DIRECTIONS FOR THIS TASK:
Copy the data below exactly. Any pictures in it should be omitted.

(Screenshot grounding data)

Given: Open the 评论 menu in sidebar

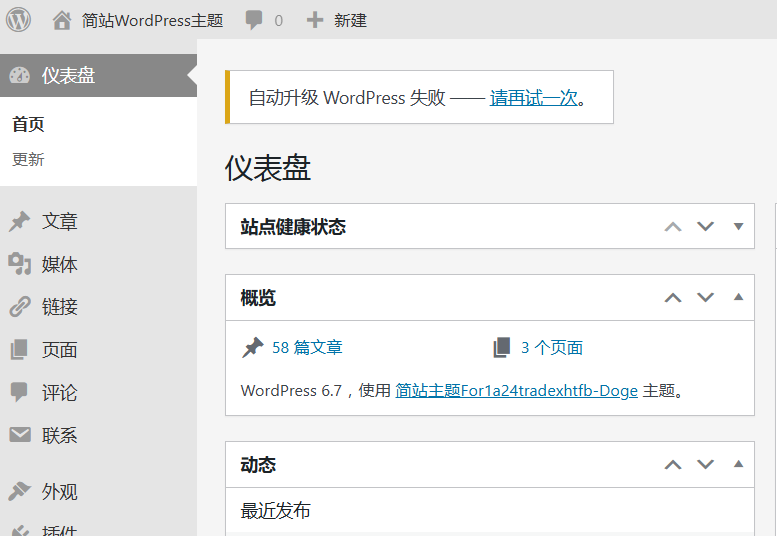Looking at the screenshot, I should (59, 393).
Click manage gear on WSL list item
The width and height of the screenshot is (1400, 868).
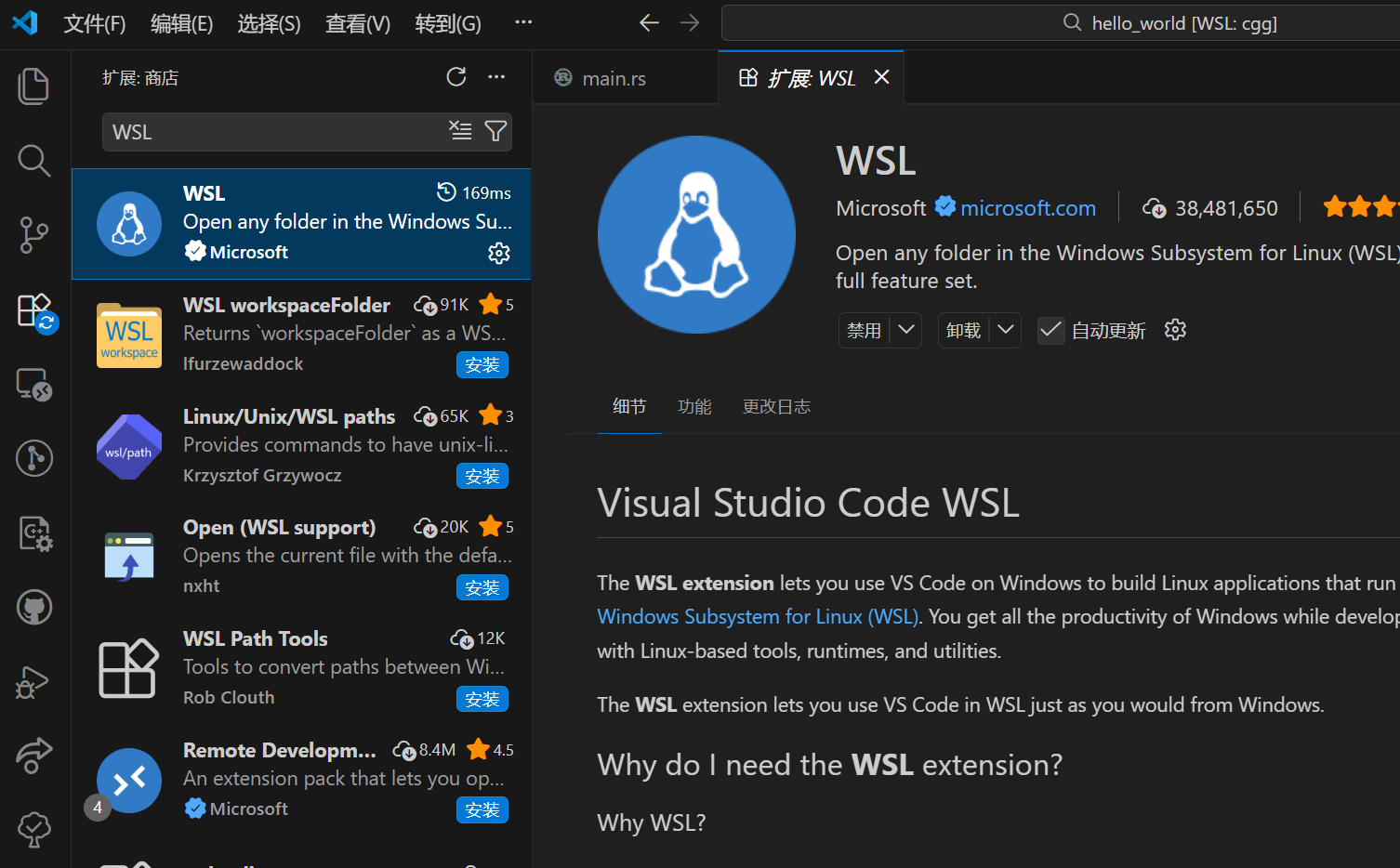click(x=499, y=253)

ANSWER:
Given: Open the 评论 menu in sidebar

Looking at the screenshot, I should (59, 393).
Click manage gear on WSL list item
The width and height of the screenshot is (1400, 868).
click(x=499, y=253)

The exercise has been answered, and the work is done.